::: Teks Bacaan :::
Bahwa tertib administrasi kebijakan publik, juga melakukan SWOT analisis, akan semakin baik karena seluruh hasil pemetaan yang menjadi kebutuhan pokok masyarakat harus tertulis dengan jelas dan tegas.
SWOT adalah metode perencanaan strategis yang digunakan untuk mengevaluasi kekuatan (strengths), kelemahan (weaknesses), peluang (opportunities), dan ancaman (threats) dalam suatu perencanaan besar seperti persiapan kehidupan normal baru, proyek atau suatu spekulasi bisnis. Keempat faktor itulah yang membentuk akronim SWOT (strengths, weaknesses, opportunities, dan threats). SWOT akan lebih baik dibahas dengan tabel yang dibuat dalam kertas besar, sehingga dapat dianalisis dengan baik hubungan dari setiap aspek.
:::
# [Latihan]
1/ Tulis ulang paragraf dalam teks bacaan yang dimulai dengan "SWOT adalah metode perencanaan strategis" dalam bentuk daftar poin. Pastikan fakta utamanya tetap ada.
2/ Jawab pertanyaan berikut berdasarkan teks bacaan.
(a) Apa yang harus tertulis dengan jelas dan tegas?
(b) Apa saja contoh perencanaan besar yang disebut dalam teks?
(c) SWOT sebaiknya dibahas dengan alat apa?
3/ Menurut teks bacaan, mengapa SWOT lebih baik dibahas dengan tabel di kertas besar? Jelaskan dalam satu sampai tiga kalimat.
::: Data yang Diambil :::
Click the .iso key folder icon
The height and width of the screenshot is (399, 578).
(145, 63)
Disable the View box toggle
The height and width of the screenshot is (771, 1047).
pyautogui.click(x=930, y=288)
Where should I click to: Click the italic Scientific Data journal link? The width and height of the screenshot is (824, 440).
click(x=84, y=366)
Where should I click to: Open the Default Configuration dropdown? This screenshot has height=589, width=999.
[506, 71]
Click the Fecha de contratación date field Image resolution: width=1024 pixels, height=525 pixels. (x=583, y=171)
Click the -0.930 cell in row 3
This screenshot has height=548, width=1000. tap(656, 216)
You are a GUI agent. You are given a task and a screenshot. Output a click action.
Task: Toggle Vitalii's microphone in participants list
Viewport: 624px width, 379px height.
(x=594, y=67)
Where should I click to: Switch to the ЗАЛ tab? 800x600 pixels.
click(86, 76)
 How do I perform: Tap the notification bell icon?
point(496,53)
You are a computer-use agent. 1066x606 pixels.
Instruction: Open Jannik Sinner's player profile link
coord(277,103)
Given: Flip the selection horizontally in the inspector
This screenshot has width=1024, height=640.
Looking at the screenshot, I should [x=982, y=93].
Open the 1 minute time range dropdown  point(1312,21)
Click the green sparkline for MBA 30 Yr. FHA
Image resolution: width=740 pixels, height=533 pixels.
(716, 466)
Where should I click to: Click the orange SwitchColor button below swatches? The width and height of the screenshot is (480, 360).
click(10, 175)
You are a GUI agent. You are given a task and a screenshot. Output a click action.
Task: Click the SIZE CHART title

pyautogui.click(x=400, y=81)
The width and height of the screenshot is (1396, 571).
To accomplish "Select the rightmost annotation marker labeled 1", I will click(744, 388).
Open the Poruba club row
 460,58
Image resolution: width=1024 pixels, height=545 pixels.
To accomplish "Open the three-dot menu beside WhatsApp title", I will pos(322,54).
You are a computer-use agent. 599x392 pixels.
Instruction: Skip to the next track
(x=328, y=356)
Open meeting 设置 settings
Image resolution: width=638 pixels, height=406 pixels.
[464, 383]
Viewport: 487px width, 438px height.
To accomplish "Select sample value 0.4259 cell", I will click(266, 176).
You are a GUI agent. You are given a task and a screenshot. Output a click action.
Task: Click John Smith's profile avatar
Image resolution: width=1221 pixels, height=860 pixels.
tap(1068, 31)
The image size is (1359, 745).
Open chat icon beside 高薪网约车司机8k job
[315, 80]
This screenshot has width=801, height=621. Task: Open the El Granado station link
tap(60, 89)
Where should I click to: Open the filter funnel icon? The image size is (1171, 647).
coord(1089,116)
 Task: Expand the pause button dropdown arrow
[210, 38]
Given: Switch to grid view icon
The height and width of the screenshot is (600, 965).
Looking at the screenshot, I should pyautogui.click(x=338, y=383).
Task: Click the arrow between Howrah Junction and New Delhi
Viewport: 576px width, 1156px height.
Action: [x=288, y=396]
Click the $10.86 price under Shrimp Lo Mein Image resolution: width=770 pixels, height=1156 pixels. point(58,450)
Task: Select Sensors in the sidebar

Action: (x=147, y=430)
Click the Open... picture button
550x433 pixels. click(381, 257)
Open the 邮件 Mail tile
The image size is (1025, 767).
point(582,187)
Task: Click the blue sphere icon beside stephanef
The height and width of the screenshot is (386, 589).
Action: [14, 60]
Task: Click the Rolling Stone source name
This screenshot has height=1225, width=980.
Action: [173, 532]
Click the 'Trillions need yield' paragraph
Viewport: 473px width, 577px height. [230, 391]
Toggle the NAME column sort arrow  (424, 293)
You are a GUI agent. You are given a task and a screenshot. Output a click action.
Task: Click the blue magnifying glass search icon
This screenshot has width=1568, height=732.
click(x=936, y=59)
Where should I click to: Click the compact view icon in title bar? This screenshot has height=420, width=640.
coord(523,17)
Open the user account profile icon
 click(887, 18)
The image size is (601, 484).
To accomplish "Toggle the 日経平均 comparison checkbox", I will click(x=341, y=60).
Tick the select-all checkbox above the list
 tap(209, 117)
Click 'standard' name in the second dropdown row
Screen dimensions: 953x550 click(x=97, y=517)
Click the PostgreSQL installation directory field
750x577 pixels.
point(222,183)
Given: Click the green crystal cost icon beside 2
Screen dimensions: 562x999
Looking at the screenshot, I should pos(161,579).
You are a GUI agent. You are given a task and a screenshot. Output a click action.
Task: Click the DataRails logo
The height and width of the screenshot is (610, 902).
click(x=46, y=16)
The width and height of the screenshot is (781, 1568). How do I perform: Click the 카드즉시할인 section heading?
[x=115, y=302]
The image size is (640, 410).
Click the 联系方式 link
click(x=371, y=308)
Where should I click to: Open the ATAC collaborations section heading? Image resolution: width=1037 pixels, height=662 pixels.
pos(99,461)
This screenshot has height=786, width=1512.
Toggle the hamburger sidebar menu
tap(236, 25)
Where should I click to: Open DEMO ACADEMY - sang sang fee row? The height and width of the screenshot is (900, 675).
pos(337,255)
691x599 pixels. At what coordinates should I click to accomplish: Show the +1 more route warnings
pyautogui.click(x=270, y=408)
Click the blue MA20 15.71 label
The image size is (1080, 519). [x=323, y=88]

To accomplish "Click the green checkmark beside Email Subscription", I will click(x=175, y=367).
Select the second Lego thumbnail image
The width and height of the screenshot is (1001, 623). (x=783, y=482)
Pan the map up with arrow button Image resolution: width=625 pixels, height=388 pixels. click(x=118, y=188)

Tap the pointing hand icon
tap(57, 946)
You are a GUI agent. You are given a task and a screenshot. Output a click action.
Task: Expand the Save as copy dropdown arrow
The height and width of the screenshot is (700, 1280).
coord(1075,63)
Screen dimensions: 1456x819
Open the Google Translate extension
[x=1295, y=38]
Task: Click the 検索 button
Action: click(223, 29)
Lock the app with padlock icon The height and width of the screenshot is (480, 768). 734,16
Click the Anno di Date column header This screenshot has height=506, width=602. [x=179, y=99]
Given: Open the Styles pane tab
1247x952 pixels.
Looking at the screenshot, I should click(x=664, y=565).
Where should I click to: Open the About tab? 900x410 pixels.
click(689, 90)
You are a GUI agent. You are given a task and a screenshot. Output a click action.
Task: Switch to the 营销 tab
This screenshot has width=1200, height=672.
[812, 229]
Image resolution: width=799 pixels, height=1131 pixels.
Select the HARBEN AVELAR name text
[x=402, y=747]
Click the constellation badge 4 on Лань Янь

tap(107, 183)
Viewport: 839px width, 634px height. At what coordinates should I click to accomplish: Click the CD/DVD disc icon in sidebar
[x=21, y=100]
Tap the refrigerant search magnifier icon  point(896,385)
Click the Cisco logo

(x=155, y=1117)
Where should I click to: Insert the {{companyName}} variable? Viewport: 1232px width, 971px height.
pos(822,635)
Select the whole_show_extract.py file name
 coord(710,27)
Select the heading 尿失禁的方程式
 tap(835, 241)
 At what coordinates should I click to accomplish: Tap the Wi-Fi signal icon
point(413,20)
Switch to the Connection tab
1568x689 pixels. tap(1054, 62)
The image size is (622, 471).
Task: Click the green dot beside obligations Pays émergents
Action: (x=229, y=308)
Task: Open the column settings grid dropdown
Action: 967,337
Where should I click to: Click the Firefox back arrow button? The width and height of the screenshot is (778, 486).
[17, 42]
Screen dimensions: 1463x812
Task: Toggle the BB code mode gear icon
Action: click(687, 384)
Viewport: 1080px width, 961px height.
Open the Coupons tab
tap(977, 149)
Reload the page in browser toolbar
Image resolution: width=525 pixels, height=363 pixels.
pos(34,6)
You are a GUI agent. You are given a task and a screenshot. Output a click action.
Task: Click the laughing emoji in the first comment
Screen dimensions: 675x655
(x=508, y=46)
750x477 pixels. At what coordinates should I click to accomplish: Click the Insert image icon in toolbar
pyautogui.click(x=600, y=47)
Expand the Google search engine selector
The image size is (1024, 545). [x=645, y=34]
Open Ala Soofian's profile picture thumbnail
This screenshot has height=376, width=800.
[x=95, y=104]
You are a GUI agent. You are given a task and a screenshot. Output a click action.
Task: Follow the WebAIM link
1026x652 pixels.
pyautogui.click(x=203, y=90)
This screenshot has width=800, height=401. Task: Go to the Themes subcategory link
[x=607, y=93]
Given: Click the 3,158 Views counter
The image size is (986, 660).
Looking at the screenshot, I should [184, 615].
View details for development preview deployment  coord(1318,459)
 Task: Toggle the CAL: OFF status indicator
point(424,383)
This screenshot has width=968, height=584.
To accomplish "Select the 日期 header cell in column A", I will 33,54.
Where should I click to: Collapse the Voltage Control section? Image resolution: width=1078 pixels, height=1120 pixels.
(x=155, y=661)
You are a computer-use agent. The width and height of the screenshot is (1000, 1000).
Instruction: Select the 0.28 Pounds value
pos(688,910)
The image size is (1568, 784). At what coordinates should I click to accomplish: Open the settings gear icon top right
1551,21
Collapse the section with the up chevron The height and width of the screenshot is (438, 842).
:::
# [Kunci Jawaban]
1/
- SWOT adalah metode perencanaan strategis.
- Metode ini menilai kekuatan (strengths), kelemahan (weaknesses), peluang (opportunities), dan ancaman (threats).
- Metode ini dipakai dalam perencanaan besar, seperti persiapan kehidupan normal baru, proyek, atau spekulasi bisnis.
- Nama SWOT berasal dari gabungan huruf awal keempat faktor itu.
- SWOT sebaiknya dibahas memakai tabel di kertas besar supaya hubungan antaraspek bisa dianalisis dengan baik.

2/
(a) Seluruh hasil pemetaan yang menjadi kebutuhan pokok masyarakat.
(b) Persiapan kehidupan normal baru, proyek, atau spekulasi bisnis.
(c) Dengan tabel yang dibuat di kertas besar.

3/ Tabel di kertas besar membuat hubungan antara setiap aspek SWOT bisa dianalisis dengan baik. Karena itu, cara ini dianggap lebih baik untuk membahas SWOT.